Jazz drummer Joe Morello started taking lessons from Stone when he was sixteen. “Every lesson was a joy to go to,” Morello says. “If you did something wrong, he had a way of letting you know about it, but without belittling you. He was a very gentle kind of man, and he had a good sense of humor. He had a way of bringing out the best in me.”
Stone, in turn, was inspired by Morello, who would add various accents to the exercises in Stick Control. Stone incorporated some of Morello’s ideas into his book Accents and Rebounds, which he dedicated to Morello.
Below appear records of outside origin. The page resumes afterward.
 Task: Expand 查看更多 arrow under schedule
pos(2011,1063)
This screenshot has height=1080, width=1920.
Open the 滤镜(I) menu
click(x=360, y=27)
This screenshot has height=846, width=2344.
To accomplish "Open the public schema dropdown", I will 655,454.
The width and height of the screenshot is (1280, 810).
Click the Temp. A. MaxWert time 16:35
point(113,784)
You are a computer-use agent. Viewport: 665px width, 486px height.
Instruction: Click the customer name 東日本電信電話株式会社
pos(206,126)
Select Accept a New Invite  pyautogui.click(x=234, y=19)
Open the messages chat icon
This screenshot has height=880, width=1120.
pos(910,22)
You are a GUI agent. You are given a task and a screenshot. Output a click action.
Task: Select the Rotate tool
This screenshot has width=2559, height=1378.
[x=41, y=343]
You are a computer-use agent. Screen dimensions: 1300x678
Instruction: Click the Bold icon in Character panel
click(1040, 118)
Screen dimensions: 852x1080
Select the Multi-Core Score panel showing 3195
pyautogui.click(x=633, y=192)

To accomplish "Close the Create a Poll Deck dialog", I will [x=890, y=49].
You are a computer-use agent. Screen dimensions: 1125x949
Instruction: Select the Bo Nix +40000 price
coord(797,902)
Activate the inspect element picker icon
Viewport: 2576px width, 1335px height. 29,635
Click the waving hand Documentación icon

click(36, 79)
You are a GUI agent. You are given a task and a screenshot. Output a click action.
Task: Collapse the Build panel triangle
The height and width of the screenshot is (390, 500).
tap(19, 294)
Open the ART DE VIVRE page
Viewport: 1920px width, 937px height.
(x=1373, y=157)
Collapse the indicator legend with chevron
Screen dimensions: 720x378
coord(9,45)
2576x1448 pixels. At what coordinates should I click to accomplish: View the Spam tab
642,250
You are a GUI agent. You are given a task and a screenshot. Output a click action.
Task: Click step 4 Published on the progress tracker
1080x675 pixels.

And some of the exercises Stone wrote out for Morello appeared in Morello’s 1983 book Master Studies.
As Stone’s renown as a teacher increased, the George B. Stone & Son drum manufacturing business began to decline. The factory closed in the late 1930s and the equipment was idle until 1950 when Ralph Eames purchased it, using it to make Eames rope-tensioned parade drums. Today, some of Stone’s equipment is still used by the Eames Drum Company in the manufacture of its drum shells.
Stone continued to be active as a teacher through the 1940s. One of his students during that time was Vic Firth. “Mr. Stone was a droll Yankee type,” Firth recalls, “but a very sweet man. He was probably one of the first technique builders of the teachers, and he felt it was terribly important to make music. His theory was that you can be a sculptor by virtue of owning a hammer and chisel, but you don’t really sculpt anything until you have the technique to do it. Likewise, before you can do anything ‘shapely’ in music, you’ve got to have the hands to do it with.”
George Lawrence Stone died at the age of 81 on November 19, 1967. His wife died two days later, and his son, George Lawrence Stone Jr., died thirty-two days after his father. Eulogizing his friend in The Ludwig Drummer, William F. Ludwig Sr. said, “George was always helpful to everyone – his motto was ‘Service before self.’ May he rest in the satisfaction that he did his best for the percussion field for many, many years.”
SELECTED WRITINGS
Following are excerpts from George Lawrence Stone’s “Technique of Percussion” columns that ran in International Musician during the 1950s and ’60s.
The Carbon Paper Check-up
The carbon paper method of reproducing drumbeats has long been a part of the teaching equipment at the Stone School. Just lay a sheet of white paper on a desk or table-top, place the carbon inked side down upon this, put a pair of drumsticks in your pupil’s hands, direct him to execute a rudiment on the carbon, lift the carbon off and there it is – his drumming signature on the paper before him!
Drumming in Two Easy Lessons
A reader writes: “A brother drummer claims that there are only two rudiments in drumming, the single stroke and the double stroke, and that these are all you have to know. Is this right?”
Yes, reader, it’s right as far as it goes. Tell the brother there are only twenty-six letters in the alphabet, and that’s all he has to know, until he finds out they have to be strung together in some sort of way before they make sense.
The Wheat From the Chaff
An eager seeker after more light on the whys and wherefores of percussion beats his breast in despair over the conflict of opinion apparent in the writings of various drum authorities.
Don’t let it disturb you, brother. Conflict, or difference of opinion, is and always will be with us, and it is only through the aforementioned that a meeting of minds on any given subject will finally, we hope, be achieved. Get information on your favorite subject from all sources, then separate the wheat from the chaff, as they say up-country, and settle for whatever meeting of minds you may detect.